Shayle, I'll start with you first. Do you think that 2016 was a turning point in this respect, and I'm not necessarily saying a tipping point, but a turning point?

Shayle Kann: Well, I think it's important to separate out those two groups that you were talking about. First, you're talking about the super majors. The large upstream oil and gas producers. Within that group, I do think that you've seen more meaningful investment in renewables generally, than you've seen, at least in the past few years. There was this wave of it a decade ago or so. BP was the biggest solar manufacturer in the world for a little while. Chevron had Chevron Energy Solutions in the U.S. They were developing commercial solar projects. This isn't a totally new thing, but a lot of them stepped back for a few years and we're seeing a resurgence there I think.

Stephen Lacey: Not just step back once. Some of these companies have tried a couple of times to make strategic investments.

Shayle Kann: Right. Like you said, fits and starts a little bit. It does feel like there's something meaningful turning there though, I think you have to look at this if you're trying to figure [it out] in a historical context. You have to look at this as the beginnings of a longer term trend if it's going to be true. WoodMac put out a report, a really great report actually, on the decarbonization strategy's of these majors a couple months ago, and among the more eye popping stats was that some of them, you mentioned a few, but I would add Statoil to that list as well, are making real investments. Despite the fact that they're doing that, it's still in total comprises less than 2 percent of their total upstream capital expenditures. It's a small portion of their spending, albeit a new one.

The other thing that I think is interesting is, if you look at their own projections -- and Bill can probably speak to this better than I can -- BP's statistical review every year seems to get more and more bullish on renewables in the long term. It's actually a pretty bullish outlook on renewables in the long term, so they clearly believe it themselves and are just now starting to figure out exactly where they fit in that world. Again, I would separate that out from the power companies.

I think power companies are much further down this road. In Europe, they're further down this road completely out of necessity. Their standard businesses are getting eviscerated. They're looking at distributed energy, and in many cases, clean energy and are out there and investing heavily in that. At GTM, we're actually trying to pull together a comprehensive list of all utility investments in distributed energy resource companies and assets globally. We're still working on the list. We're at around 130 separate investments and counting. It's actually a staggeringly large number when you add it all up. [Investments] are definitely happening, and 2016 was a big year there.

Bill, I'm curious from your perspective, especially on the super majors. Do you see this as being the continuation of a trend that's been in place for a while or was something different about 2016?

Bill Durbin: Well, I think it's definitely something different. The energy around carbon emissions and COP21, there's just a lot of political drivers that I think have reached the point where conventional energy companies cannot ignore this trend any further. They have to report to shareholders, and they have to find ways to create value. I think looking at the trends that we see in the renewable sector from cost-competitiveness and increasing penetration across the spectrum, they need to see how to play a role in that process, and can they play that role properly because, as I said earlier, they report to shareholders. They have to get a clear understanding of where value is going to be created and how they can participate in the creation of that value without compromising their existing businesses.

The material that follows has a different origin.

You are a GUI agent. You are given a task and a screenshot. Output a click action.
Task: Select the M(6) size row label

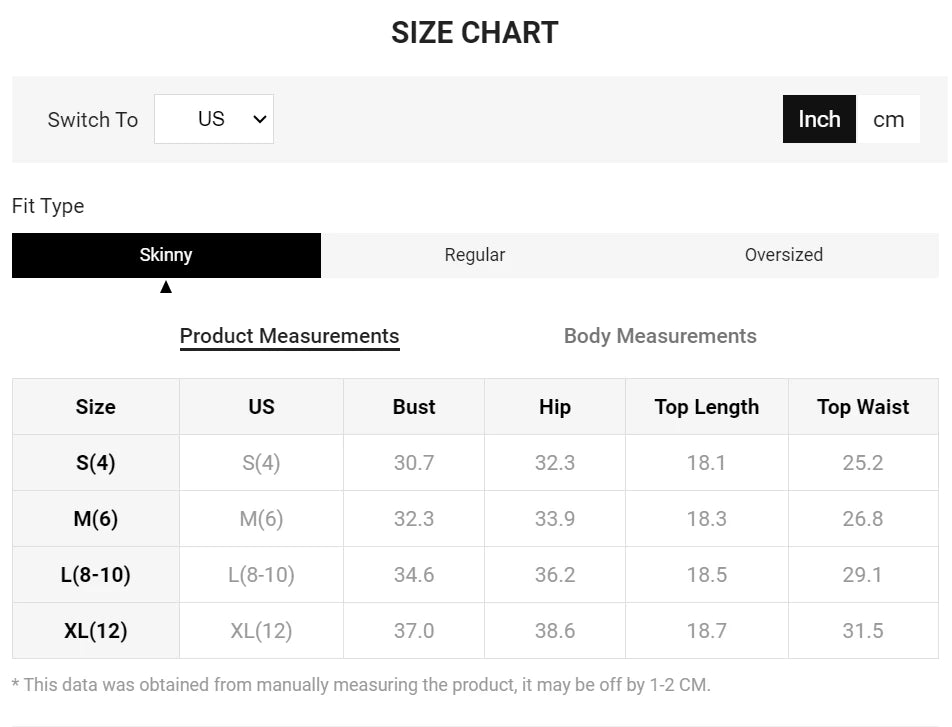tap(96, 519)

Shayle Kann: You know, that's one thing I've always wondered about, with these companies, in terms of thinking about profitability, because I know that one of the reasons that BP and some of these other companies pulled back from their early investments in solar and wind, was that they didn't find it to be a particularly profitable enterprise, particularly when compared to their core business, which is highly profitable, which makes sense. It's not as profitable today.

On the other hand, these companies more than almost any others have really long time horizons, right? They'll make investments in a pipeline that will yield fruit a decade later and they see the profit down the line, so I've always wondered why, when they look at renewables, it seems like they're taking a shorter-term view compared to when they look at big, expensive upstream assets. Do you feel like there's a disconnect there or is it that they really need to show profit in the short term in order to get into a new technology?

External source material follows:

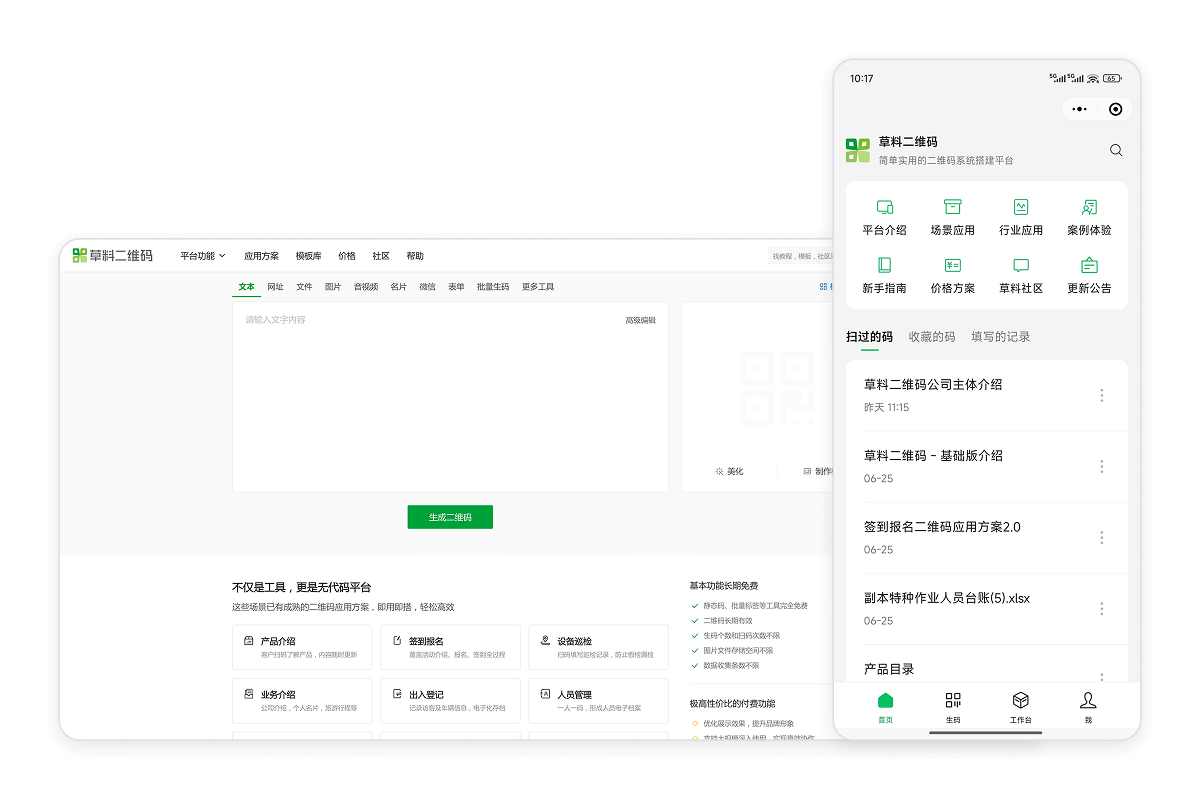Tap the 价格方案 icon

[x=952, y=266]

Bill Durbin: No. I think all these companies will make heavy investments into R&D. I don't think renewables and moving into the renewables space is an R&D effort. It's business-segment development for them at this point, so it is a matter of having a line of sight on when and the scale of that profitability will occur. When you reference [the fact that] they take long-term horizon views on projects, a deepwater Gulf of Mexico project can take 10 years from the spend of the first dollar until they make the first dollar of revenue off of a barrel of oil. When they do the full NPV calculation, it's very attractive for them to make that long-term investment.

For them, getting into a whole new business line, like renewables, I think they have less experience and less line of sight. And you have to remember, I don't think it's unfair to say that there have been a lot of government policies across the globe that have supported the development of renewables over the last decade. Those are giving way to market capitalism driving renewables' development because of the cost reductions, but it's still relatively new business in terms of understanding what that long-term profitability is going to look like.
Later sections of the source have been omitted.